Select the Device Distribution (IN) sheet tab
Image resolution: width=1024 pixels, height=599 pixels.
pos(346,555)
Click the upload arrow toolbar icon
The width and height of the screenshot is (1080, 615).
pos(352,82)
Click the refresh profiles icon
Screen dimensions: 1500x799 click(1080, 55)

--------------------------------------------------

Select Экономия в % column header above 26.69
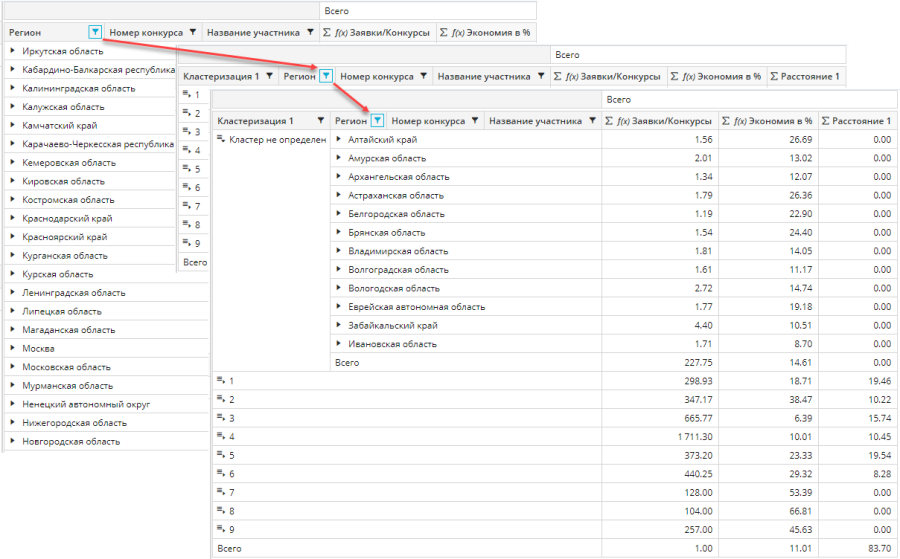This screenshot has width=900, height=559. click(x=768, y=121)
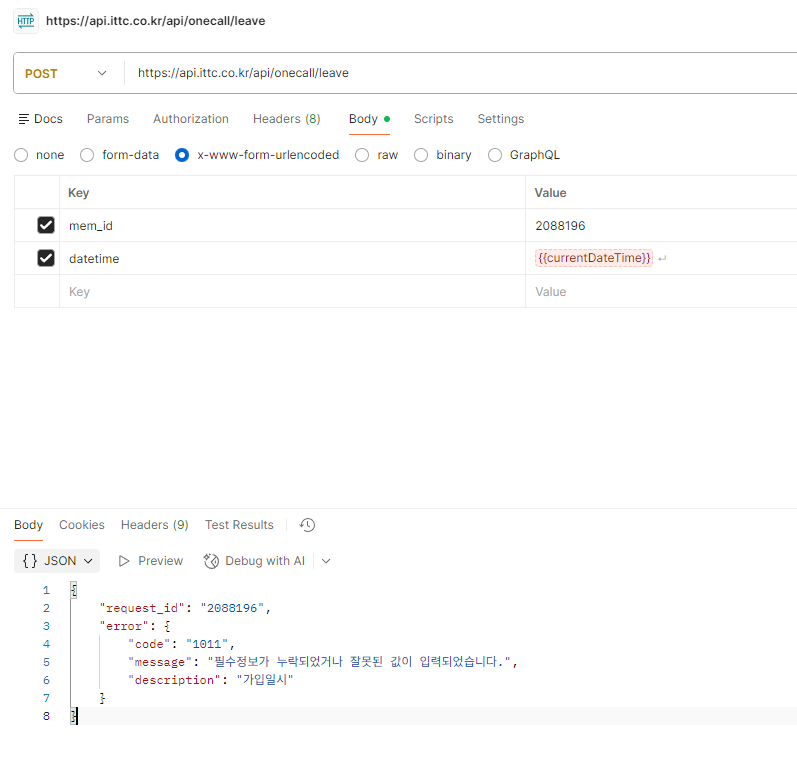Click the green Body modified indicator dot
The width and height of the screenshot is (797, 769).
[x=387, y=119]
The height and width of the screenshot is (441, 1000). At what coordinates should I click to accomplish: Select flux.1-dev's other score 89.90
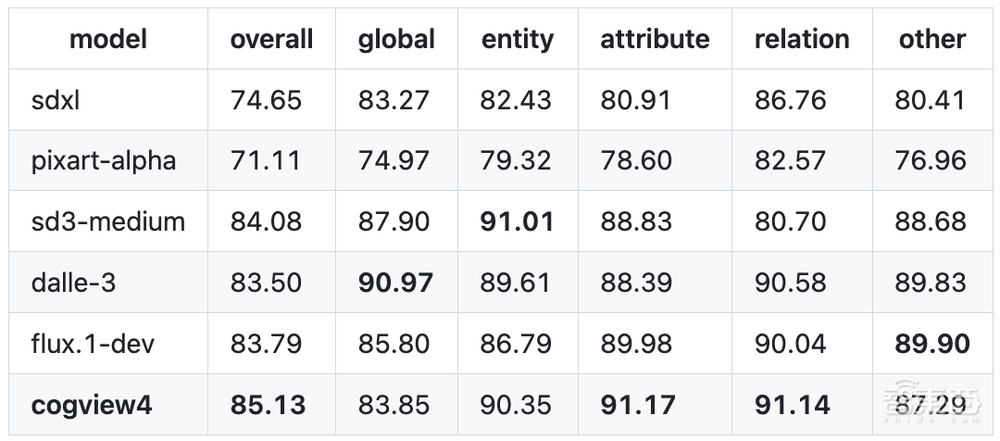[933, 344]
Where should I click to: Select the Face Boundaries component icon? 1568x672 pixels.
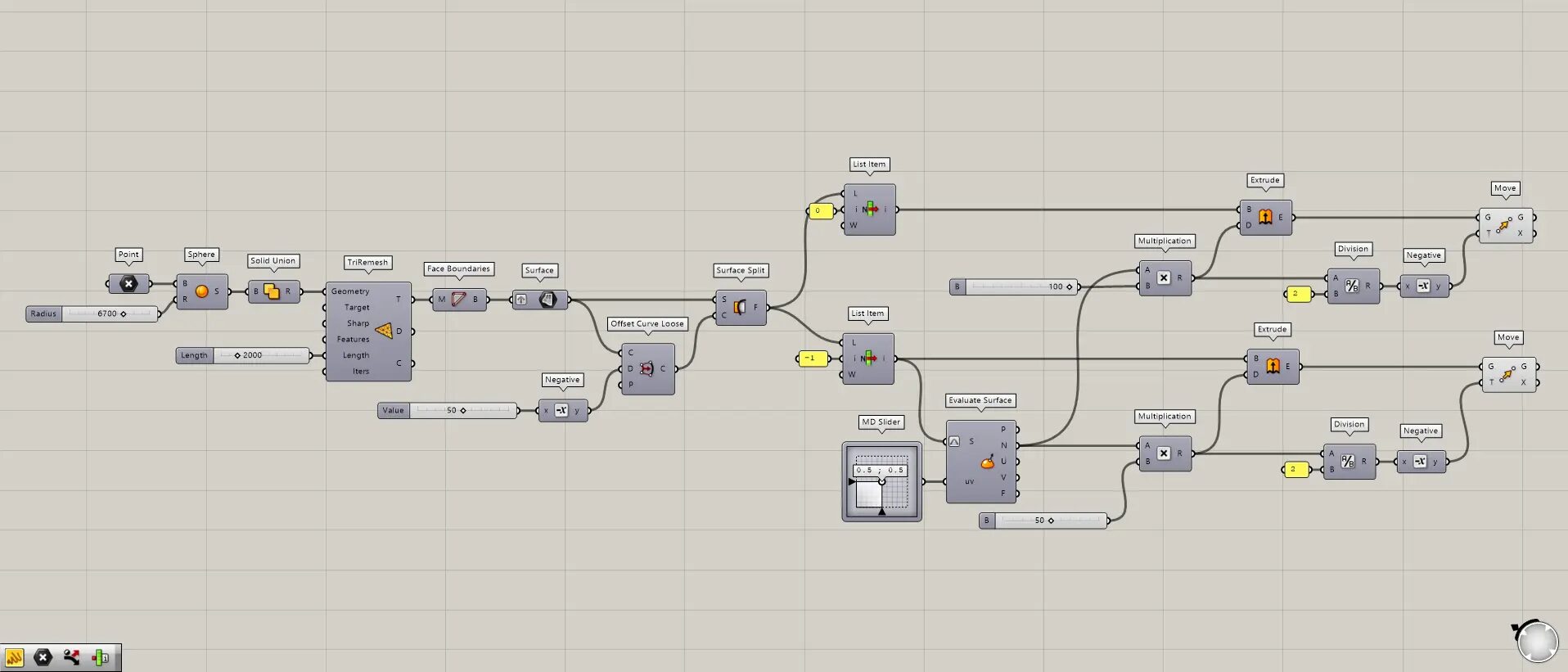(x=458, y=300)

--------------------------------------------------

What you are asked to do>
Put the lines into a JSON list of strings, one string per line and no blank lines, starting with the line that contains "Click the upload arrow toolbar icon" and going on through the line that contains "Screen dimensions: 1500x799 click(1080, 55)".

The answer>
[
  "Click the upload arrow toolbar icon",
  "The width and height of the screenshot is (1080, 615).",
  "pos(352,82)",
  "Click the refresh profiles icon",
  "Screen dimensions: 1500x799 click(1080, 55)"
]